*** Block opens ***

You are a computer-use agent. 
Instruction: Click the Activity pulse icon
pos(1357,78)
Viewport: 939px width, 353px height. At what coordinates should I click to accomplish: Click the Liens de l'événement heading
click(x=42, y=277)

*** Block closes ***

To do -
Word for word, set down the complete listing once more.

Written answer -
You are a computer-use agent. 
Instruction: Click the Activity pulse icon
pos(1357,78)
Viewport: 939px width, 353px height. At what coordinates should I click to accomplish: Click the Liens de l'événement heading
click(x=42, y=277)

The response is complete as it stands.